The first long answer here seems to give good explanations: https://stackoverflow.com/questions/26552642/when-is-what-bound-to-a-vao

Ah, so calls to glEnableVertexAttribArray and glVertexAttribPointer are VAO specific, not VBO specific? If that's the case... multiple programs in the same VAO work only if they are essentially be on the same object / same set of vertices? Thanks a lot for the link, I am still having some issues wrapping my head around all the various concepts an workflows.

Yes, multiple programs with the same VAO must have the same inputs (vertex attributes), and they must have the same (or compatible) indices.

So if one program has "position" bound to attribute index 0 and another has it on attribute index 1, then it will go wrong.

In general I would have one VAO for each combination of (shaderprogram, vertexbuffer, indexbuffer), or you could share between shaders if you know they use the same attributes.

I've been reading the stuff you've posted and some more things, but the weird thing is, my shaders (at least the vertex shaders) DO share the same attributes and attribute indices. It still only sees the last VBO that's been bound.

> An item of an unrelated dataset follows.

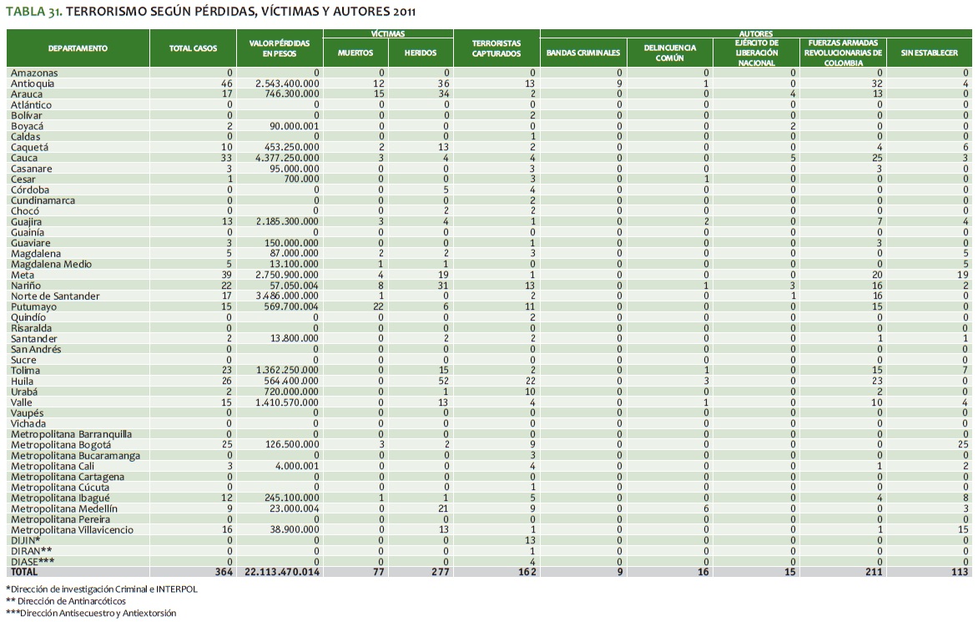The image size is (978, 622).
Task: Click the TOTAL row label
Action: click(24, 573)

Or actually, more weirdly (after some tinkering), regardless of what order I batch the sprites (and consequently in which order I create and bind the VBOs), the shaders that is COMPILED last will get used.


It still only sees the last VBO that's been bound.

Either way you always need one VAO per VBO. But if the same VBO is drawn twice with different shaders then it can share the VAO if the shaders are compatible.

(Though technically a VAO can use more than one VBO, if you don't use interleaved vertex attributes and get some of them from a different VBO, but a VAO will always have "attribute 0" from exactly the last glVertexAttribPointer used on index 0 with the VAO active, any new call for an index will overwrite the old setting for that index)

So all the different "multiple VBOs per VAO" strickly have to refer to the same vertices / the same object? I think I understand now,could you give me a real world example on how this might be useful, just so I can concretize the idea. Thanks in advance!

I don't really know of one... always use interleaved arrays :) But you can have all positions in one VBO and all texture coordinates in another VBO if you really want to.

It could be good in special cases, for example if you have a vertex that is very large, say 128 bytes per vertex, and part of that vertex, say 8 of the bytes, have to be dynamic and be updated for every vertex every frame, whereas the other 120 bytes are static.

If you have 1000 vertices in your model, then you can either use one VBO and update 128k data each frame, or you can use two VBOs and separate the small part of the vertex that needs to be dynamic into its own VBO, and only update the small VBO with 8k data per frame while keeping 120k static.

Another usage can be instancing (though I've never tried it like this). This link talks about it under instanced arrays https://www.opengl.org/wiki/Vertex_Specification

The dynamic / static vertex example made it crystal clear.

Now to read up on interleaved arrays! Yey for moving forward!

Thanks a ton, this was one of the biggest hurdles I've come across so far.

Edit:

Oh, I already do this with my vertices. I suppose with multiple VBOs I'd want to group the dynamic parts separate from the static ones.